Do things right from the start to avoid nasty situations like this. Practice the way you play.
Make sure you’re not mixing your personal life with your freelancing side gig. It’s going to be tempting to use your personal bank accounts and to run a sole proprietorship with nothing protecting your personal assets.
Just like the previous advice, you might be able to run for a long time like this with no repercussions. Once you do have a problem, though, the repercussions are going to hit hard. A client could sue you and take your personal assets. If you have a family, that means problems in your side gig could reach into your family life and affect the ones you love. It’s just not worth saving a little time and a few bucks.
When I first started, I thought I would build a web site telling what services I offered and wait for clients to start rolling in. What actually happened didn’t resemble that in the slightest. Instead, I had to go out and get in front of people all the time in order to find work.
Today, about half my time is not billable. It’s spent doing marketing, finding clients, bookkeeping, and a million other things. This is important to understand, especially if you’re only going to be freelancing part-time. Take that time you think is going to be devoted entirely to writing code and cut it in half. That’s how much time you’re going to be able to bill for.
If you’re ready to get started, I just launched an email course that will take you from zero to freelance business in a week. Enroll in my Freelancing Crash Course 🚀!
Your employer pays their portion of your taxes on the income you make at your full-time job, and your portion typically gets withheld from your check. You don’t even have to think about it until the end of the year when you get whatever amount you overpaid back in the form of a tax refund.
When you’re self-employed — even for part of your time — you have to pay the employer portion of the taxes as well as the employee portion. Make sure you save for this as you’re making the money instead of trying to pull it all together at tax time.

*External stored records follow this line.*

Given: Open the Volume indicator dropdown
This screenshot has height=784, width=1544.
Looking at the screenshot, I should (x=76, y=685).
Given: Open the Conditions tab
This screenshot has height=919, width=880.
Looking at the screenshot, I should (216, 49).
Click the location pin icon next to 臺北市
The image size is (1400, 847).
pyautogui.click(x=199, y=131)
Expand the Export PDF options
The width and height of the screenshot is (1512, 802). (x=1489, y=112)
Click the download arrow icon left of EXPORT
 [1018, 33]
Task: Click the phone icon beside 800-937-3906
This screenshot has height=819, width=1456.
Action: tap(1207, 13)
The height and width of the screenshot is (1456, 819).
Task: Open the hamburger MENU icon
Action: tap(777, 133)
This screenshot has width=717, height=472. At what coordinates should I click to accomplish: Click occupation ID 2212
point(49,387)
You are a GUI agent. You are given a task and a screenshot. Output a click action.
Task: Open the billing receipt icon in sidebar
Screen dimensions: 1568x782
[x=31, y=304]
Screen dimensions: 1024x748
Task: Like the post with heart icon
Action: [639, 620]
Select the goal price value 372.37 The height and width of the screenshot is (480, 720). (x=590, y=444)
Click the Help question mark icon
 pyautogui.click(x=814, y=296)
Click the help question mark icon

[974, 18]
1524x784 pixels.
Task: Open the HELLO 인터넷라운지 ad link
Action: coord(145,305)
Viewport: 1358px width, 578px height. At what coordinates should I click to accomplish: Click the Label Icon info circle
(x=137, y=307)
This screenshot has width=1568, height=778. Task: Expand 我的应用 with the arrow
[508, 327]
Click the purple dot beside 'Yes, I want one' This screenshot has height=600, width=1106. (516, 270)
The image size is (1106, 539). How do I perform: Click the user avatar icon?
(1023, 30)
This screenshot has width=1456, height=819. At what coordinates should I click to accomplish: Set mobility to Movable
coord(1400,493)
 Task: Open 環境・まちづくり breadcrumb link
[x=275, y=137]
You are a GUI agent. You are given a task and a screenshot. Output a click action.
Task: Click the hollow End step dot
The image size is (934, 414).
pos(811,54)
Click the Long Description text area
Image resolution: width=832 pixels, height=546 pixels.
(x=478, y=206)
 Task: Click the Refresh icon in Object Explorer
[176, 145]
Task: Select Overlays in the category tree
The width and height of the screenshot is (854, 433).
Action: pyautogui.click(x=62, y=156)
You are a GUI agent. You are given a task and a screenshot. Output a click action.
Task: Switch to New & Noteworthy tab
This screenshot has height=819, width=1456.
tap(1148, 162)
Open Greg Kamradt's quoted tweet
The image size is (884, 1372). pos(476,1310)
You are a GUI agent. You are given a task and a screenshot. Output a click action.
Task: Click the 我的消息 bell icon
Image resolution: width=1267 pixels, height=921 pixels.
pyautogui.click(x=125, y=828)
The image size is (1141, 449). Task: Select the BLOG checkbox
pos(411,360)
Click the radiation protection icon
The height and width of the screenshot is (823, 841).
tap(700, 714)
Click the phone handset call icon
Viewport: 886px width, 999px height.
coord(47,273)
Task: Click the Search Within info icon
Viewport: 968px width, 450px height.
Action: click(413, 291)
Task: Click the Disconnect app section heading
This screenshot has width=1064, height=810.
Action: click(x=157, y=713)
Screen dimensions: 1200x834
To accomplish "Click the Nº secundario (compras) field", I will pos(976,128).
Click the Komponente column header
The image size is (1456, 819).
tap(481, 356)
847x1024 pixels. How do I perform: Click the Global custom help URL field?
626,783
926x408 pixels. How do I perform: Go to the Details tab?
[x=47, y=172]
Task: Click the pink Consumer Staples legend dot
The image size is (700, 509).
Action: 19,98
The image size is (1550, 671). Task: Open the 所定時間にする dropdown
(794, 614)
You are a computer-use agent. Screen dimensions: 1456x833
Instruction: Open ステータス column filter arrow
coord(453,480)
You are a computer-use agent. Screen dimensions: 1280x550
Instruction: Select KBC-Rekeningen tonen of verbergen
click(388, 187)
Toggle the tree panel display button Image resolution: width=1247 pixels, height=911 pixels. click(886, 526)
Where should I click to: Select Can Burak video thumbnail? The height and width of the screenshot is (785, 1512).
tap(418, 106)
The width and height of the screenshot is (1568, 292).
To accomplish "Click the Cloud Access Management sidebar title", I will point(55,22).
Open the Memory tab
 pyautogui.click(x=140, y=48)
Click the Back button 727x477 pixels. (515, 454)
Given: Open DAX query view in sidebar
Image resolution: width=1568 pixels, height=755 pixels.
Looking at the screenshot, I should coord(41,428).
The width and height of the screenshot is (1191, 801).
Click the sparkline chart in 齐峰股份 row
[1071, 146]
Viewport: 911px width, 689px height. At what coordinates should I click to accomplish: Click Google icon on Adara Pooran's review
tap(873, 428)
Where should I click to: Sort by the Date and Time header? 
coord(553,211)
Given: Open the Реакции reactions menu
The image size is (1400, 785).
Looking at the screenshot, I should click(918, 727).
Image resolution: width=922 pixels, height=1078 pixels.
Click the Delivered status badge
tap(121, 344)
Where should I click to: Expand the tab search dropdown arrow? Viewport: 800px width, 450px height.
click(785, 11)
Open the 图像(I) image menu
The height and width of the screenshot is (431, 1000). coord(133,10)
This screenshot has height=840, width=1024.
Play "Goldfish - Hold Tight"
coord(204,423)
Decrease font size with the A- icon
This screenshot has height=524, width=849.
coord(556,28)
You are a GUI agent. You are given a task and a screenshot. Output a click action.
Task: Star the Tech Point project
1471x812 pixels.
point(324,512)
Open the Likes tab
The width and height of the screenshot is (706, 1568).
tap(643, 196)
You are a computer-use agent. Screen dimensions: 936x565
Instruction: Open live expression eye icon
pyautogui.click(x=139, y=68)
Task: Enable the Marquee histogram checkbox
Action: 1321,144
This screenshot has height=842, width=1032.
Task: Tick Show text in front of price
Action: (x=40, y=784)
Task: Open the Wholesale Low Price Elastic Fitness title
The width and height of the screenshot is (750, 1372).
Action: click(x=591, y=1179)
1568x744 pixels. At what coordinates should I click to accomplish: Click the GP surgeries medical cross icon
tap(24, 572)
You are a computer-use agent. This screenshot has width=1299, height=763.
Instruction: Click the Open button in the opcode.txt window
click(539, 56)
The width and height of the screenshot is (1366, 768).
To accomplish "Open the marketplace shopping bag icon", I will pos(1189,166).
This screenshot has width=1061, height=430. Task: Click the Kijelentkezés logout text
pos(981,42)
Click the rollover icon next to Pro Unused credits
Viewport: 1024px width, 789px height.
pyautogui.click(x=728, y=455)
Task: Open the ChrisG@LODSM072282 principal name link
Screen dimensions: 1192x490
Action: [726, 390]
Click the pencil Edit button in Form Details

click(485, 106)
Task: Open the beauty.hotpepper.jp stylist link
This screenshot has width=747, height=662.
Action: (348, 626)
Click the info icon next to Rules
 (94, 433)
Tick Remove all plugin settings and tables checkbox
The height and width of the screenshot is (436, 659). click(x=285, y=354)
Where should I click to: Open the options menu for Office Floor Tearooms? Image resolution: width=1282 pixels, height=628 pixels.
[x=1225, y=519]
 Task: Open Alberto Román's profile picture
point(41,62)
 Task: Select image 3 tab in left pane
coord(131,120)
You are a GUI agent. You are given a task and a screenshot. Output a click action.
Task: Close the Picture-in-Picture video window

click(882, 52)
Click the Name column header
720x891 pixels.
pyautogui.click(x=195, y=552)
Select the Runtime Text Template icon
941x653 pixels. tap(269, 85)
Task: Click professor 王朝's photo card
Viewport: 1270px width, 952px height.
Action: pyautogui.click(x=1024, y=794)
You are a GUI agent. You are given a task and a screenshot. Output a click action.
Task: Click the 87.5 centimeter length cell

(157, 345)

To find out how much to save, you should talk to an accountant. You may need to pay quarterly estimated tax payments, and your accountant can advise you on this too. It may cost you a couple hundred dollars, but the accountant’s advice is worth it.
Last year, I was a full-time employee while also running a freelance business on the side. I saved 20% of my freelance earnings for taxes. That turned out not to be enough. I had to come up with a few thousand dollars to pay the difference. This year, I’m saving 35% instead.
It takes a lot of commitment to make freelancing work. As you try it out on the side, you’ll see the potential, but you’ll also see how much of that potential you can’t tap into without more time. Once you understand how to get work and how to keep it coming in, start thinking about when it makes sense to make the transition from your job to full-time freelancing.
When you make that leap, you’ll have other considerations like replacing the insurance your employer provides and maintaining some social connections your office provides. Make sure these are part of the calculus as you make the switch, but don’t hold off for too long. You’ll never have freelancing 100% figured out, but you’ll learn enough to start your new life, with you calling the shots.